Say how many lines in the following entries include "last", and add nothing else.
(Data provided begins)
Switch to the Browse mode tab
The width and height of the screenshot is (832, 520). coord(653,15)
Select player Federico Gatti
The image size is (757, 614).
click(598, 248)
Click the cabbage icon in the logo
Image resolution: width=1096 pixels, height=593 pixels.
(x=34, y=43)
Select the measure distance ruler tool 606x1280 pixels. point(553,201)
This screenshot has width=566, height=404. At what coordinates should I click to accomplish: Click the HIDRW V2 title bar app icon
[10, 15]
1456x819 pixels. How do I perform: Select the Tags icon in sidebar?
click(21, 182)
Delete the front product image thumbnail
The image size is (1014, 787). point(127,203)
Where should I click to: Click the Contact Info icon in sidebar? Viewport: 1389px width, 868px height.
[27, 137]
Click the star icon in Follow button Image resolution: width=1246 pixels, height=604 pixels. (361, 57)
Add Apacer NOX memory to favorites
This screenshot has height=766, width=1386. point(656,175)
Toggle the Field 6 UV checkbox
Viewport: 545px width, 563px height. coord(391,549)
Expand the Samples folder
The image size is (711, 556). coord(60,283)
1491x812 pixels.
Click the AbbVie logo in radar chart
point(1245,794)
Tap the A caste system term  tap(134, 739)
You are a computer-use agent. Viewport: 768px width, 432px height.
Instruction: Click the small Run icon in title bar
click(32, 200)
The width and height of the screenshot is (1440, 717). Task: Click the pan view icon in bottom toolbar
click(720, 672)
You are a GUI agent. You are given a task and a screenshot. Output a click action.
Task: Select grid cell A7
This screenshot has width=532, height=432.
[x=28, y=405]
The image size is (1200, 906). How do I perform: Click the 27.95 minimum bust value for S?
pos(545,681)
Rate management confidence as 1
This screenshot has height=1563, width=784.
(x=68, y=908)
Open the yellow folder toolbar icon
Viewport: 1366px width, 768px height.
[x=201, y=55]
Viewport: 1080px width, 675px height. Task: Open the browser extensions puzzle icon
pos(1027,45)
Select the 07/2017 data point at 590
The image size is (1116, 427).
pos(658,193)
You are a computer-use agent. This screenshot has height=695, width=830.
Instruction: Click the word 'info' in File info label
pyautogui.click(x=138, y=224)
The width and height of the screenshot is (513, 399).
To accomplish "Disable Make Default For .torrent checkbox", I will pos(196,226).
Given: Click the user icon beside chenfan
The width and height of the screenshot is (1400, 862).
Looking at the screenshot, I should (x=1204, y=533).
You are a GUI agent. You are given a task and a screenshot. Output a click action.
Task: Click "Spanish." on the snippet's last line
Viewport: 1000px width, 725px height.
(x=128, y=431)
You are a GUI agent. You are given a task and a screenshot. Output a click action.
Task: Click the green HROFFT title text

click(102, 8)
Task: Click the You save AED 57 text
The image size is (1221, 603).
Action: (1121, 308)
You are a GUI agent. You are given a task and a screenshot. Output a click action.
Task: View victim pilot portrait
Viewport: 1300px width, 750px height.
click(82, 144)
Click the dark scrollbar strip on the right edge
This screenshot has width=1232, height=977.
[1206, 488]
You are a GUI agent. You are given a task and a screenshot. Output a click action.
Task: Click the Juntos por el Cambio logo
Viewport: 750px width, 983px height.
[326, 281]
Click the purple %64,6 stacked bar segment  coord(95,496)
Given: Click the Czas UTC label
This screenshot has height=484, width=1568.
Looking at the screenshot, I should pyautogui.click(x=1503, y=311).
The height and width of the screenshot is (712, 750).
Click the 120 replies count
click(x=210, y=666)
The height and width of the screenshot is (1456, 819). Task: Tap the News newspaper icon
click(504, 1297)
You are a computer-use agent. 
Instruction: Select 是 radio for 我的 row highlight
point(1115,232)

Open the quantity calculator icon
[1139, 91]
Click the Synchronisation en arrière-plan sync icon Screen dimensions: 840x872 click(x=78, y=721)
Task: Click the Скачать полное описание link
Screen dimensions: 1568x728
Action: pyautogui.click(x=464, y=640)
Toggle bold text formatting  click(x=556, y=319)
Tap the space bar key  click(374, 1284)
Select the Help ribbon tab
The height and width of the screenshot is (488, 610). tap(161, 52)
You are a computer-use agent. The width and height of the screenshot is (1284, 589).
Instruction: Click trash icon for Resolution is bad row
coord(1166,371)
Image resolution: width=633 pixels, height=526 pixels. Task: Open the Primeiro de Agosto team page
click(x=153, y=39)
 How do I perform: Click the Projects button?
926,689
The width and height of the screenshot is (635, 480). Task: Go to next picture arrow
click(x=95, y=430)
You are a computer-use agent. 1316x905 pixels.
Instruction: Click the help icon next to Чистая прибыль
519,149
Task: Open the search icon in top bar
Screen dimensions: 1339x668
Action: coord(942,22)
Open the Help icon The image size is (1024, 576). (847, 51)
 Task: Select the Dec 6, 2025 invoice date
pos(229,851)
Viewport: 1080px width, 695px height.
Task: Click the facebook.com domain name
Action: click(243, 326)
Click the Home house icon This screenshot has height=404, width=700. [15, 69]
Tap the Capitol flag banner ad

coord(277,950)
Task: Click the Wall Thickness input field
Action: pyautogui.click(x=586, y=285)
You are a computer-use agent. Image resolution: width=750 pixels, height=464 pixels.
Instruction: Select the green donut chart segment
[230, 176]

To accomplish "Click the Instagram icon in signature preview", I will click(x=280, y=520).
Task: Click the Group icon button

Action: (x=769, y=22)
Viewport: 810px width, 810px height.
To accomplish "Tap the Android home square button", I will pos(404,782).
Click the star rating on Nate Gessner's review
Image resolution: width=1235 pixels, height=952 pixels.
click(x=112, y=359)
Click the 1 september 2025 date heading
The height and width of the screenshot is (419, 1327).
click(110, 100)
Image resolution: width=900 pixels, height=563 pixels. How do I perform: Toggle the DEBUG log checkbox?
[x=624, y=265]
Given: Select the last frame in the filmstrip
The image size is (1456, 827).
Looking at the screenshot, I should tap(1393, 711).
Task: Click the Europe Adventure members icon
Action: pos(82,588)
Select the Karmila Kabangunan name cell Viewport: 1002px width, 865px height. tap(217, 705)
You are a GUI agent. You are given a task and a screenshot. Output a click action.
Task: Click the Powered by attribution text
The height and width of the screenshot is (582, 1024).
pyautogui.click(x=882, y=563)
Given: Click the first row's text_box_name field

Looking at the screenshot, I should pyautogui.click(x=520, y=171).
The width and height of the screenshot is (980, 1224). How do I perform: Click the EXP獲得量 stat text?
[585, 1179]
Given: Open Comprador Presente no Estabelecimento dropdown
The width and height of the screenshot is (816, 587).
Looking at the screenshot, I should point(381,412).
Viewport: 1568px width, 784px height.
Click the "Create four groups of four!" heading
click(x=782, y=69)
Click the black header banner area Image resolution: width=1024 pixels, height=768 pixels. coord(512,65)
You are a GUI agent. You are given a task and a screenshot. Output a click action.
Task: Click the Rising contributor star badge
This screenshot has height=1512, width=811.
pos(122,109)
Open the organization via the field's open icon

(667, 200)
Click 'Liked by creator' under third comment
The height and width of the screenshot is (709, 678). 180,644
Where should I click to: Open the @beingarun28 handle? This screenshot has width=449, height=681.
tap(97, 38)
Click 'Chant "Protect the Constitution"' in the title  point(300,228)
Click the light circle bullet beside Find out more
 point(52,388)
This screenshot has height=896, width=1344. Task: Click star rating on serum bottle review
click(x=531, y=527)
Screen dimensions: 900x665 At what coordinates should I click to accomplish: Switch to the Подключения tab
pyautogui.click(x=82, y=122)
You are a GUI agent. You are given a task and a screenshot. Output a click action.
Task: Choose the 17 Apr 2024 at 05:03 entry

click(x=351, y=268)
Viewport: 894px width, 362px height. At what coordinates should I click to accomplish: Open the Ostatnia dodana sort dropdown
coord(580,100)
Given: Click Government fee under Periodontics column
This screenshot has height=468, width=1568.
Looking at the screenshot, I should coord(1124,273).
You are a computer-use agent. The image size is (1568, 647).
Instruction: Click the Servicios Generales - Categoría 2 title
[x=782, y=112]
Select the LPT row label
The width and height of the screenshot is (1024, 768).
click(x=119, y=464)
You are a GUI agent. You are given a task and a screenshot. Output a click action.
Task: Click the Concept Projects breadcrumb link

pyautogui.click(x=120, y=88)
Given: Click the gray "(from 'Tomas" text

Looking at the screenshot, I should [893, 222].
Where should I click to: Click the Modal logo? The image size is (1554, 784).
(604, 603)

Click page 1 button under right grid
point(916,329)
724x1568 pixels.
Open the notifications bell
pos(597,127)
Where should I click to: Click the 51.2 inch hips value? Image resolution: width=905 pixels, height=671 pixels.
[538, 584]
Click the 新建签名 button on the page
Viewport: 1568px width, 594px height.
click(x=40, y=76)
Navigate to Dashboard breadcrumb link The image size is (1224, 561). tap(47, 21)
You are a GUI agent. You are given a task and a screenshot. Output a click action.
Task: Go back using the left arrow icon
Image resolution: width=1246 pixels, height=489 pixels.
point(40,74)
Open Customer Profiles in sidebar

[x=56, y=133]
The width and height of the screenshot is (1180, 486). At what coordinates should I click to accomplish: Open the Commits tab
(Data provided ends)
Reply: 2